(DATA SHOWN begins)
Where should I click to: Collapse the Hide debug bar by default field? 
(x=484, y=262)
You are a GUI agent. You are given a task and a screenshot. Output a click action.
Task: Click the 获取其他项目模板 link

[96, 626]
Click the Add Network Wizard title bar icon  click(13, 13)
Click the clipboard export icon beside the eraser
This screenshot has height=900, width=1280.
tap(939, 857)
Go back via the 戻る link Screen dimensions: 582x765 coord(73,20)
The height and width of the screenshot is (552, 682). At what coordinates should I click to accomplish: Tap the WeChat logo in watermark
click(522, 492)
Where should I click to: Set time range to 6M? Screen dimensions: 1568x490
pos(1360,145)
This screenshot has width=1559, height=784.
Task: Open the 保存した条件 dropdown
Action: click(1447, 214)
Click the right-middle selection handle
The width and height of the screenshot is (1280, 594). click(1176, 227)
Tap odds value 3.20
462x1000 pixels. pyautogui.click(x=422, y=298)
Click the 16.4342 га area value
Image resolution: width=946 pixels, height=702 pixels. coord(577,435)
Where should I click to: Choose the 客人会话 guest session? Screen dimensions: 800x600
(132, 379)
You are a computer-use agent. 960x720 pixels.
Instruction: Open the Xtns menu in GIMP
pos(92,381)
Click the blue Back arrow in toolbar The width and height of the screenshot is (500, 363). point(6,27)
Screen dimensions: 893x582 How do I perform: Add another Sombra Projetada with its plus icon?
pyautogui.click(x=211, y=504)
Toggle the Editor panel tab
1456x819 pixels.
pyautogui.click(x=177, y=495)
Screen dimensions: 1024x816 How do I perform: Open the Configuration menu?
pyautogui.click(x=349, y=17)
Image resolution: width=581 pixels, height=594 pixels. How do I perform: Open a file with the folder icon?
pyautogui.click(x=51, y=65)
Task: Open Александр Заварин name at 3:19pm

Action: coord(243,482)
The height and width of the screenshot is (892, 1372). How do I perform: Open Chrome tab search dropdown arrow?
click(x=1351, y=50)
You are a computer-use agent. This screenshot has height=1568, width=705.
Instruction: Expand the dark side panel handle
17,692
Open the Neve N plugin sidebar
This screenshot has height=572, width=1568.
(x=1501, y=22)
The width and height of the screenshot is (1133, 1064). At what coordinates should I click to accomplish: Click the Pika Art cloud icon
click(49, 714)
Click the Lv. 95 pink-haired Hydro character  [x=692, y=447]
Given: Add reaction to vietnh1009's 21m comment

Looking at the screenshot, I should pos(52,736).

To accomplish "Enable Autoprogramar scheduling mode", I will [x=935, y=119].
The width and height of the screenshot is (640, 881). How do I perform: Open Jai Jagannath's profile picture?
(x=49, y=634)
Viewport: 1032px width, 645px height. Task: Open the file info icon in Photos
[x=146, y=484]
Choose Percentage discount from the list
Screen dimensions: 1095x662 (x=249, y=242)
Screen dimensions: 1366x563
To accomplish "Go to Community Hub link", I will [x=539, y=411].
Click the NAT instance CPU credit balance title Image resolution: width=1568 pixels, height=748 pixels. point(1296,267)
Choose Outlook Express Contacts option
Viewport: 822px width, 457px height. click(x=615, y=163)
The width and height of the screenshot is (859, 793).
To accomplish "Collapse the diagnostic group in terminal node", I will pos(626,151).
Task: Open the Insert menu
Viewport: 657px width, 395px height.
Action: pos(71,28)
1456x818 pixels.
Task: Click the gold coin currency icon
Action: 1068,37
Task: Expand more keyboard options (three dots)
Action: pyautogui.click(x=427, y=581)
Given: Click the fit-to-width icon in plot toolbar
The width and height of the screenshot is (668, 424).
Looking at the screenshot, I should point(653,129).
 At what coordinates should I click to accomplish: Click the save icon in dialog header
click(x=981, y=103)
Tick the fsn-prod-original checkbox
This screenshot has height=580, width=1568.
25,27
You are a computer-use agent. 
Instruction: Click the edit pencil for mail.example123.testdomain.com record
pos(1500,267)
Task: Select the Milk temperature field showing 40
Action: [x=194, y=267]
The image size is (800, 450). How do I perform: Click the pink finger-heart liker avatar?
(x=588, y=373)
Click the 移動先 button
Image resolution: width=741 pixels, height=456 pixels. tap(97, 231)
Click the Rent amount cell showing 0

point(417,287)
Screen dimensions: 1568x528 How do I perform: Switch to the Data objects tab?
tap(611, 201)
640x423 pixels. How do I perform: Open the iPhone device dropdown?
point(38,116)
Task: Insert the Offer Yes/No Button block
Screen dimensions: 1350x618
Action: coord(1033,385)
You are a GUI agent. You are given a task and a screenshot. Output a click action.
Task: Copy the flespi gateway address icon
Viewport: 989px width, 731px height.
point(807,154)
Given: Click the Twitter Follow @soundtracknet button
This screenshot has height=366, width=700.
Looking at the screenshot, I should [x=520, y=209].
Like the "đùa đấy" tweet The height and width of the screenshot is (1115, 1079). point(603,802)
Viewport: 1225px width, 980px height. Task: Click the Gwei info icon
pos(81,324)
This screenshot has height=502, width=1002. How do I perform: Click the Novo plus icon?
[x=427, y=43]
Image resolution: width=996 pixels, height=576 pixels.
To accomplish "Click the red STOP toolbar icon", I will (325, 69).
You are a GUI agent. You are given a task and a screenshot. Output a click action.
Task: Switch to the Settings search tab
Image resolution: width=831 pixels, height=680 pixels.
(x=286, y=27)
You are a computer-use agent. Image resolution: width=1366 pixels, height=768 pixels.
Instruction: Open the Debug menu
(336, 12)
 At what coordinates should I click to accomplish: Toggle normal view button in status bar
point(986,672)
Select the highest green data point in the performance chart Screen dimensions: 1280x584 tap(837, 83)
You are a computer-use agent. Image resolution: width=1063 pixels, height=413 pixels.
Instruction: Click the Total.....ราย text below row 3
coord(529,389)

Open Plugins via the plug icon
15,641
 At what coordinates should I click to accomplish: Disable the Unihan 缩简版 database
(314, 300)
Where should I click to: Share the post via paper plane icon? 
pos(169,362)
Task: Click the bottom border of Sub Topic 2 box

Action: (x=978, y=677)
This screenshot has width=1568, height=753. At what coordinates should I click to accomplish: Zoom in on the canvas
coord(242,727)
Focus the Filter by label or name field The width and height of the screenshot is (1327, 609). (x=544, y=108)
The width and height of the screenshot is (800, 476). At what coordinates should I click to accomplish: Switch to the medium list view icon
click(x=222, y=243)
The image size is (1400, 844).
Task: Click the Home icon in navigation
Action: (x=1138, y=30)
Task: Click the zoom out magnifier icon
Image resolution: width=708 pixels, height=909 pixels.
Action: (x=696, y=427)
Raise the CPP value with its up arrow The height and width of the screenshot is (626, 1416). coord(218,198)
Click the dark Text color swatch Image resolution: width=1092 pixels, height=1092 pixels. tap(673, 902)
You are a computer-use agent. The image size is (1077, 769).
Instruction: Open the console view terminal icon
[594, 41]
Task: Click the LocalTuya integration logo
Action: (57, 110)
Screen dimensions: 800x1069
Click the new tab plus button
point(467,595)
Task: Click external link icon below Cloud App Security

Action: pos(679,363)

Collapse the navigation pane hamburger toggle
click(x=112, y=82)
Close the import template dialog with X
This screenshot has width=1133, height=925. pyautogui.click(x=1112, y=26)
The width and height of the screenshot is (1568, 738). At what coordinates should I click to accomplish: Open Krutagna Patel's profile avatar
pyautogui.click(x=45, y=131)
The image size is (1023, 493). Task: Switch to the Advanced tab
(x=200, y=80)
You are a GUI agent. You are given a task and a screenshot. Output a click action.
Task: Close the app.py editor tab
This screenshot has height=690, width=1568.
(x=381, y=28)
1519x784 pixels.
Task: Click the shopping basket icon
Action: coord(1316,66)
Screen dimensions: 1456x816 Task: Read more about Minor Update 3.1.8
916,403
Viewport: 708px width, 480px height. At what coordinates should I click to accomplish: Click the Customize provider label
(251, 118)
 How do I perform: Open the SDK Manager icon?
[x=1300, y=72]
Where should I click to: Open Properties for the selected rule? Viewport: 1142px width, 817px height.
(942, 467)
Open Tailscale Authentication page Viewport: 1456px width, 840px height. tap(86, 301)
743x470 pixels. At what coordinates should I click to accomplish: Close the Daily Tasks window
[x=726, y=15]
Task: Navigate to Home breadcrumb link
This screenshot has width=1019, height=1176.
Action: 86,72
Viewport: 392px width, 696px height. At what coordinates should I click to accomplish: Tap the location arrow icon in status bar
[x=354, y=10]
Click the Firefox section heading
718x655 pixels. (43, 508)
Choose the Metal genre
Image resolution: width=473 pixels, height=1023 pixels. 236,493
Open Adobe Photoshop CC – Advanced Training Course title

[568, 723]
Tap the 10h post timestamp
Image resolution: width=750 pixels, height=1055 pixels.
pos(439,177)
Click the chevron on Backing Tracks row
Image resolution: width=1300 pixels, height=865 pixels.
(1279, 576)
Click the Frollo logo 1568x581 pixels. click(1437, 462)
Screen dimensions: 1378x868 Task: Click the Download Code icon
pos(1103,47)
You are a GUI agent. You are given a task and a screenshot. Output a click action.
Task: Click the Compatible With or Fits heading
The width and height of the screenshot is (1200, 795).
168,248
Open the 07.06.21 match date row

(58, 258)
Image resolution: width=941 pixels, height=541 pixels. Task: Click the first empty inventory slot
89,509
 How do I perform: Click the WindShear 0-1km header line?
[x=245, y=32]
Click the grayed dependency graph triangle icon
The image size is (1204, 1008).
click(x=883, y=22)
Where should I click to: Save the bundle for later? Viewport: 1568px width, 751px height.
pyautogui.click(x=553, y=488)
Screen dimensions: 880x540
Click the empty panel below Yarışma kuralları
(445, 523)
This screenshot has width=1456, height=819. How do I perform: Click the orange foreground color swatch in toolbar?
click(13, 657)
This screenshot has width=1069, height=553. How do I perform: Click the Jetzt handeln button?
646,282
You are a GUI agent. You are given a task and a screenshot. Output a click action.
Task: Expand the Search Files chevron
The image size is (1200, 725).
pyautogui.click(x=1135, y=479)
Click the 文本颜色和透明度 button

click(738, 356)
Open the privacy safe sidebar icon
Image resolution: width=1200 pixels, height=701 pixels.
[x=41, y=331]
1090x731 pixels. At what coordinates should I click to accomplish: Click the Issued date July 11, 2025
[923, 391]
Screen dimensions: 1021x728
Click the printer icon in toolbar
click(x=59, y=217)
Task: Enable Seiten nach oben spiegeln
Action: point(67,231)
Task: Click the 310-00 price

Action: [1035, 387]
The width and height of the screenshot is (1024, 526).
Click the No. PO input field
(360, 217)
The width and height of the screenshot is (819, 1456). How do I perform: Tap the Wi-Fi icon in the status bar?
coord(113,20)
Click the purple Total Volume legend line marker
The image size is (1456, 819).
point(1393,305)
(DATA SHOWN ends)
Check which lines of the entries hold the word "chevron", then please give only how many there are.

TASK RESULT:
2